Top of INPUT RECORDS
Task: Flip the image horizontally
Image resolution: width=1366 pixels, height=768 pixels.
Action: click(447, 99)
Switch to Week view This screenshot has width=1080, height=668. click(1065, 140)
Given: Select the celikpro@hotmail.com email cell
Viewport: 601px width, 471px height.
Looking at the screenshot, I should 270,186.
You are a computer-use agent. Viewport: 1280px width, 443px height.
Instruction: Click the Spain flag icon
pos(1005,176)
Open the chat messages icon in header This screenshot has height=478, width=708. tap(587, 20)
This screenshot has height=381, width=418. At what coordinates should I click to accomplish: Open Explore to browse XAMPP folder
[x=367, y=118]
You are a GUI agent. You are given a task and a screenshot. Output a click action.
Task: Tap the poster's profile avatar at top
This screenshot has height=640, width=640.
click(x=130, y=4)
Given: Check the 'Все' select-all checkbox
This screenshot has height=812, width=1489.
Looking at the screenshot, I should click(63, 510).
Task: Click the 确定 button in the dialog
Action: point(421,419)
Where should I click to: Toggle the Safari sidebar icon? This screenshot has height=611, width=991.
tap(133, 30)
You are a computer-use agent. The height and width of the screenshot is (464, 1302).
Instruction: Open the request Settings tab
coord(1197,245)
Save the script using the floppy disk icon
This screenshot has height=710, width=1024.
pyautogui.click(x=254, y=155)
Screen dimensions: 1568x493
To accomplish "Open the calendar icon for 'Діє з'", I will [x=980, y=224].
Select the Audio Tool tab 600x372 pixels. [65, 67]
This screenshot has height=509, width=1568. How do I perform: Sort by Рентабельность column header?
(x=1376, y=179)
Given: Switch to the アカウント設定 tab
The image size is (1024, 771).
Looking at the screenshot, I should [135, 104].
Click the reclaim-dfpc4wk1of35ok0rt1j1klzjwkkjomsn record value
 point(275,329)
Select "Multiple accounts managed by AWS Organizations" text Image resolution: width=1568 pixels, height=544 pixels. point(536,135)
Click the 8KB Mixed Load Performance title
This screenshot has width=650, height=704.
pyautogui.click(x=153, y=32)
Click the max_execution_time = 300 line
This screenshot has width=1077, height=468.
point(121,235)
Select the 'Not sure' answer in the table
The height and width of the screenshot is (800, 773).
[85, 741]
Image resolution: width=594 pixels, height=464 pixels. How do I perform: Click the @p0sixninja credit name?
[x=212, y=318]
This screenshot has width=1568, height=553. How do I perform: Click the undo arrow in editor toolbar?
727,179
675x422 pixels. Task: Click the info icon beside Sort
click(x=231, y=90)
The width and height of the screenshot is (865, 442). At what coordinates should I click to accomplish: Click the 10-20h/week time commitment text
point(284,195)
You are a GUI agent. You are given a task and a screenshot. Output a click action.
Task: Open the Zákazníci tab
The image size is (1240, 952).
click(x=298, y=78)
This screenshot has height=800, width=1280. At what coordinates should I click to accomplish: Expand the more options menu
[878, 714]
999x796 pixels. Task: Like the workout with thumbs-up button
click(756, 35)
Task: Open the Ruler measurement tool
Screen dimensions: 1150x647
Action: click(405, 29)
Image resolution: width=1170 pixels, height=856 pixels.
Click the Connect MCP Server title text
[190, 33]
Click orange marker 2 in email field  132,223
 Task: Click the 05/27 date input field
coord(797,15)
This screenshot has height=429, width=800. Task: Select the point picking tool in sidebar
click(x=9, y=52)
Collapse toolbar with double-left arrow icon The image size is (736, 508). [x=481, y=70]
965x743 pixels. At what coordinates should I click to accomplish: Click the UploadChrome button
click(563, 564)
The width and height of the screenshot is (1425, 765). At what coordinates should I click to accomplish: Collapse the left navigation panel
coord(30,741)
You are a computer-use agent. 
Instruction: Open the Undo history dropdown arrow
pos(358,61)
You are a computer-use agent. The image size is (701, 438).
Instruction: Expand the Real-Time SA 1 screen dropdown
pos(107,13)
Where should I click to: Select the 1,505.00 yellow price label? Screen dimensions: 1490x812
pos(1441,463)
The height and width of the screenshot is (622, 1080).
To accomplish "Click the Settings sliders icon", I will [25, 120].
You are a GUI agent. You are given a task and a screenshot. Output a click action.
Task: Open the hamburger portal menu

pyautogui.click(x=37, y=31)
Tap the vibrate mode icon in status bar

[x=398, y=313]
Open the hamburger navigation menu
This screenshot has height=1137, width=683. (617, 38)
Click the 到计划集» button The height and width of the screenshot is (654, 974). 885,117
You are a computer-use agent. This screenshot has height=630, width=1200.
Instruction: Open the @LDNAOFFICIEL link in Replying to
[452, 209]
Bottom of INPUT RECORDS
Output every record above in full, exactly as it reads.

Task: Flip the image horizontally
Image resolution: width=1366 pixels, height=768 pixels.
Action: click(447, 99)
Switch to Week view This screenshot has width=1080, height=668. click(1065, 140)
Given: Select the celikpro@hotmail.com email cell
Viewport: 601px width, 471px height.
Looking at the screenshot, I should 270,186.
You are a computer-use agent. Viewport: 1280px width, 443px height.
Instruction: Click the Spain flag icon
pos(1005,176)
Open the chat messages icon in header This screenshot has height=478, width=708. tap(587, 20)
This screenshot has height=381, width=418. At what coordinates should I click to accomplish: Open Explore to browse XAMPP folder
[x=367, y=118]
You are a GUI agent. You are given a task and a screenshot. Output a click action.
Task: Tap the poster's profile avatar at top
This screenshot has height=640, width=640.
click(x=130, y=4)
Given: Check the 'Все' select-all checkbox
This screenshot has height=812, width=1489.
Looking at the screenshot, I should click(63, 510).
Task: Click the 确定 button in the dialog
Action: point(421,419)
Where should I click to: Toggle the Safari sidebar icon? This screenshot has height=611, width=991.
tap(133, 30)
You are a computer-use agent. The height and width of the screenshot is (464, 1302).
Instruction: Open the request Settings tab
coord(1197,245)
Save the script using the floppy disk icon
This screenshot has height=710, width=1024.
pyautogui.click(x=254, y=155)
Screen dimensions: 1568x493
To accomplish "Open the calendar icon for 'Діє з'", I will [x=980, y=224].
Select the Audio Tool tab 600x372 pixels. [65, 67]
This screenshot has height=509, width=1568. How do I perform: Sort by Рентабельность column header?
(x=1376, y=179)
Given: Switch to the アカウント設定 tab
The image size is (1024, 771).
Looking at the screenshot, I should [135, 104].
Click the reclaim-dfpc4wk1of35ok0rt1j1klzjwkkjomsn record value
 point(275,329)
Select "Multiple accounts managed by AWS Organizations" text Image resolution: width=1568 pixels, height=544 pixels. point(536,135)
Click the 8KB Mixed Load Performance title
This screenshot has width=650, height=704.
pyautogui.click(x=153, y=32)
Click the max_execution_time = 300 line
This screenshot has width=1077, height=468.
point(121,235)
Select the 'Not sure' answer in the table
The height and width of the screenshot is (800, 773).
[85, 741]
Image resolution: width=594 pixels, height=464 pixels. How do I perform: Click the @p0sixninja credit name?
[x=212, y=318]
This screenshot has width=1568, height=553. How do I perform: Click the undo arrow in editor toolbar?
727,179
675x422 pixels. Task: Click the info icon beside Sort
click(x=231, y=90)
The width and height of the screenshot is (865, 442). At what coordinates should I click to accomplish: Click the 10-20h/week time commitment text
point(284,195)
You are a GUI agent. You are given a task and a screenshot. Output a click action.
Task: Open the Zákazníci tab
The image size is (1240, 952).
click(x=298, y=78)
This screenshot has height=800, width=1280. At what coordinates should I click to accomplish: Expand the more options menu
[878, 714]
999x796 pixels. Task: Like the workout with thumbs-up button
click(756, 35)
Task: Open the Ruler measurement tool
Screen dimensions: 1150x647
Action: click(405, 29)
Image resolution: width=1170 pixels, height=856 pixels.
Click the Connect MCP Server title text
[190, 33]
Click orange marker 2 in email field  132,223
 Task: Click the 05/27 date input field
coord(797,15)
This screenshot has height=429, width=800. Task: Select the point picking tool in sidebar
click(x=9, y=52)
Collapse toolbar with double-left arrow icon The image size is (736, 508). [x=481, y=70]
965x743 pixels. At what coordinates should I click to accomplish: Click the UploadChrome button
click(563, 564)
The width and height of the screenshot is (1425, 765). At what coordinates should I click to accomplish: Collapse the left navigation panel
coord(30,741)
You are a computer-use agent. 
Instruction: Open the Undo history dropdown arrow
pos(358,61)
You are a computer-use agent. The image size is (701, 438).
Instruction: Expand the Real-Time SA 1 screen dropdown
pos(107,13)
Where should I click to: Select the 1,505.00 yellow price label? Screen dimensions: 1490x812
pos(1441,463)
The height and width of the screenshot is (622, 1080).
To accomplish "Click the Settings sliders icon", I will [25, 120].
You are a GUI agent. You are given a task and a screenshot. Output a click action.
Task: Open the hamburger portal menu

pyautogui.click(x=37, y=31)
Tap the vibrate mode icon in status bar

[x=398, y=313]
Open the hamburger navigation menu
This screenshot has height=1137, width=683. (617, 38)
Click the 到计划集» button The height and width of the screenshot is (654, 974). 885,117
You are a computer-use agent. This screenshot has height=630, width=1200.
Instruction: Open the @LDNAOFFICIEL link in Replying to
[452, 209]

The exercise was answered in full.